The estimated completion of the new building is November 2023. The $159 million expansion will be led by Gilbane Building Co. and will increase the center size to include a total of eight radiation therapy machines that rotate 360 degrees around a patient to deliver a proton beam to the exact area intended for treatment. The new machines, developed by Hitachi, will deliver intensity-modulated proton therapy (IMPT), the most precise form of image-guided radiation therapy (IGRT) available. The expansion also will include an additional synchrotron, the massive accelerator that creates the proton beam, as well as rooms with improved design for a better patient experience.
“For over a decade, MD Anderson has led the world in the field of proton therapy,” said Peter WT Pisters, M.D., president. “Our physicians and international cancer experts continue to push the boundaries to provide the most innovative care to our patients, and now we are working to provide increased access to that care so even more people can potentially benefit from this important treatment option.”
Proton therapy is an advanced type of radiation treatment that uses a beam of protons to deliver radiation directly to the tumor, destroying cancer cells while sparing healthy tissue. Protons enter the body with a low radiation dose, stop at the tumor, match its shape and volume or depth, and deposit the bulk of their cancer-fighting energy precisely at the tumor.
This therapy currently is used to treat a number of cancers in adult and pediatric patients, including prostate, lung, head and neck, liver, esophagus, brain and lymphoma, a cancer of the lymphatic system.

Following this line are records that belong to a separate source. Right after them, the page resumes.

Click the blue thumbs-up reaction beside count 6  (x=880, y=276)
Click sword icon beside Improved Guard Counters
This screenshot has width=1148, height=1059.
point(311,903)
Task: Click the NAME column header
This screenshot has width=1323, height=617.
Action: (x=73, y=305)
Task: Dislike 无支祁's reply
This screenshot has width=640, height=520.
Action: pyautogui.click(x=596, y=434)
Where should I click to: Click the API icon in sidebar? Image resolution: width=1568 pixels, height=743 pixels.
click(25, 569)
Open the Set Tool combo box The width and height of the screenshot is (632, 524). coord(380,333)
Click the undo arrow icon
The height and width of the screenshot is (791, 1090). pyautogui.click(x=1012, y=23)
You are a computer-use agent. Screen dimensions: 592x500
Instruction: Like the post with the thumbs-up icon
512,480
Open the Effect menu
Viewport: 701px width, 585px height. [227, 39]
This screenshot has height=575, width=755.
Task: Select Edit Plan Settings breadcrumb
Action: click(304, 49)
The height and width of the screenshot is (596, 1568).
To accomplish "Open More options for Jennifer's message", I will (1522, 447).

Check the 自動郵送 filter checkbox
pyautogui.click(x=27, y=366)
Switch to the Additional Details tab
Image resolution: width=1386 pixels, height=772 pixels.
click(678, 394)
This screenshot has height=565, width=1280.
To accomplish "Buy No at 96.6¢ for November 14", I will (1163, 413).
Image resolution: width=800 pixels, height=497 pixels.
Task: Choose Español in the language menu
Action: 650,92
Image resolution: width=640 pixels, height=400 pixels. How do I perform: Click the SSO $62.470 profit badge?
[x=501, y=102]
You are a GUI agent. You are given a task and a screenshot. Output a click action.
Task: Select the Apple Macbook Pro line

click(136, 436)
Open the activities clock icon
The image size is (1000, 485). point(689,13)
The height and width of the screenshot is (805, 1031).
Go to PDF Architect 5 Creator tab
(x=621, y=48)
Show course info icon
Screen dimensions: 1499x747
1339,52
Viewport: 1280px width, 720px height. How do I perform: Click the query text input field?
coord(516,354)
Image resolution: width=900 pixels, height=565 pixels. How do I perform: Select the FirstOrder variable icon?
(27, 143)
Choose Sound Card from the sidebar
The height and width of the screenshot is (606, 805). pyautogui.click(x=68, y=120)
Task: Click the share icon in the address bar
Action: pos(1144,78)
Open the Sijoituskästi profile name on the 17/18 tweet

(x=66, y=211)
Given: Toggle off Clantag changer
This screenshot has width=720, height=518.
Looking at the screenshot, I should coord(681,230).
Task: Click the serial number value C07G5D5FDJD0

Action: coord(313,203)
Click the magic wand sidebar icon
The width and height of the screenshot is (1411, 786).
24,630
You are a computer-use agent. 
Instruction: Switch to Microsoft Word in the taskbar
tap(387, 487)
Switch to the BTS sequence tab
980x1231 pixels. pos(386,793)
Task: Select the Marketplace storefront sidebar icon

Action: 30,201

“This expansion is critical for patients who need access to proton therapy,” said Steven J. Frank, M.D., medical director of the Proton Therapy Center. “Our center has been operating at capacity, treating patients 20 hours a day, five days a week. Doubling our size will mean not only that we can treat more patients, but that we can do so using the very latest technology while achieving remarkable efficiency.”
Since opening in 2006, MD Anderson’s Proton Therapy Center has treated more than 9,300 patients from the United States and across the world within its current 73,500-square-foot facility. In 2018, MD Anderson treated 819 patients with proton therapy, a nearly 11 percent increase from 2017. Currently, 38 percent of patients are treated for head and neck cancers, but the center also sees numerous patients for prostate, lung, liver and brain cancers, as well as a range of pediatric cancers.
“As more patients become eligible for proton therapy, we want to make sure that those who need access to protons have the opportunity to receive them,” said Pisters. “This expansion will aid us in our efforts to provide the most-effective treatment for each patient, based on their specific disease.”